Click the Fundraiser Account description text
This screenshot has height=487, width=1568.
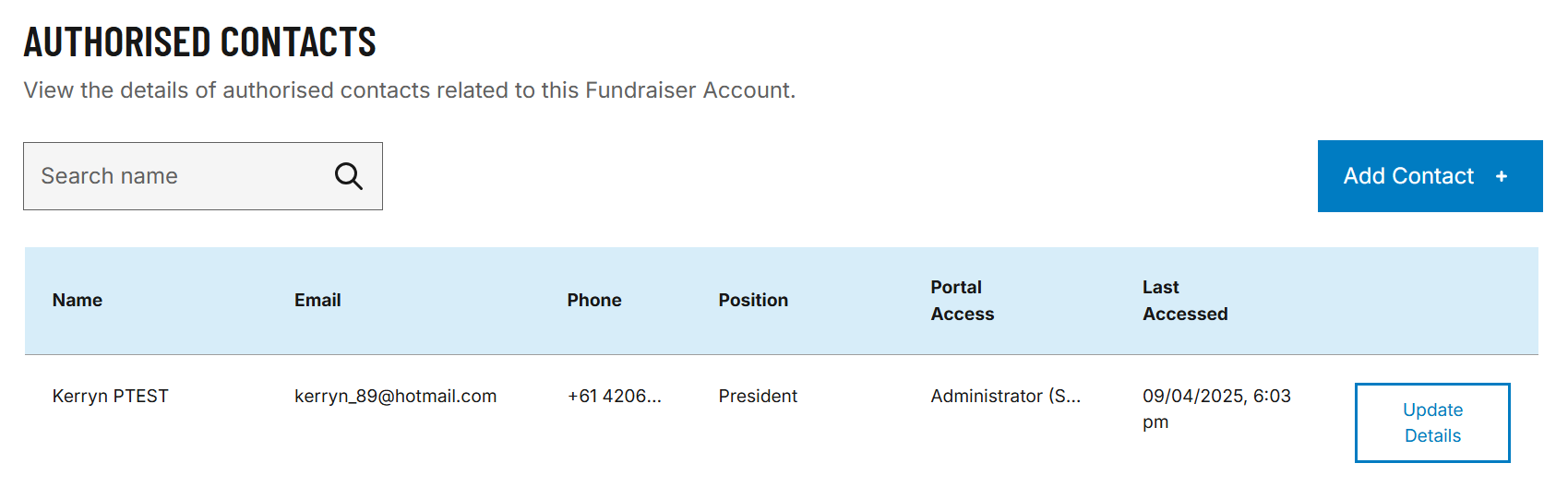410,90
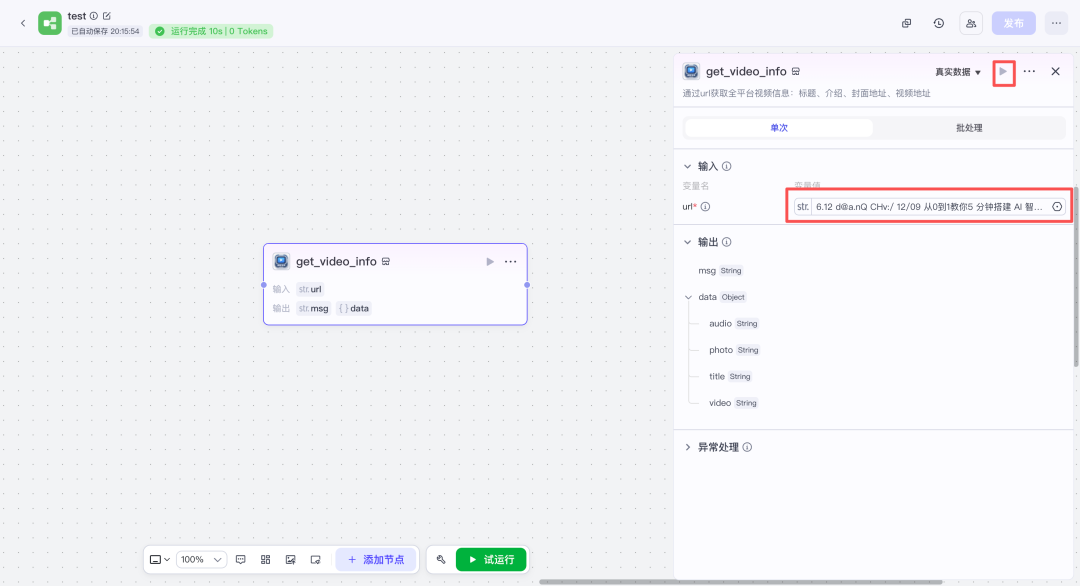Click the green 试运行 button
Image resolution: width=1080 pixels, height=586 pixels.
tap(491, 560)
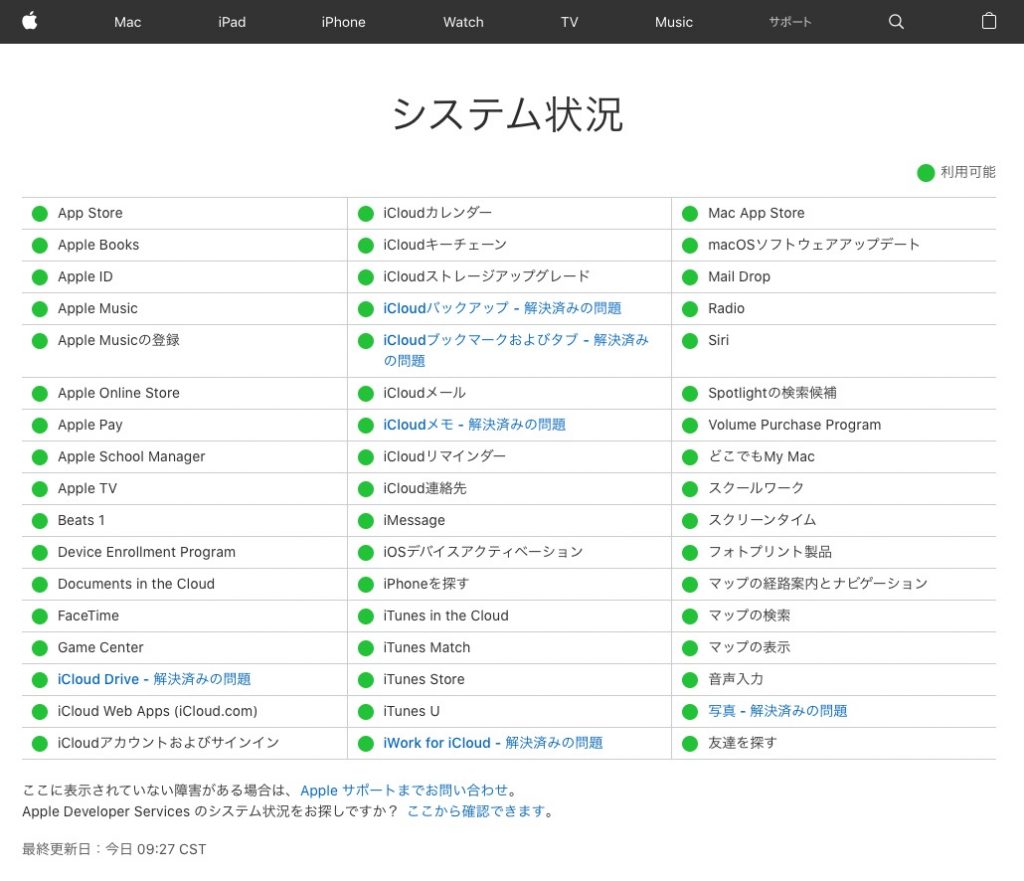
□ □ □
▶ _Activity_: Set down the entire material verbatim, with each picture left out.

▶ _Output for this exercise_:
Click the Fundraiser Account description text
This screenshot has height=487, width=1568.
410,90
Click the green 试运行 button
Image resolution: width=1080 pixels, height=586 pixels.
tap(491, 560)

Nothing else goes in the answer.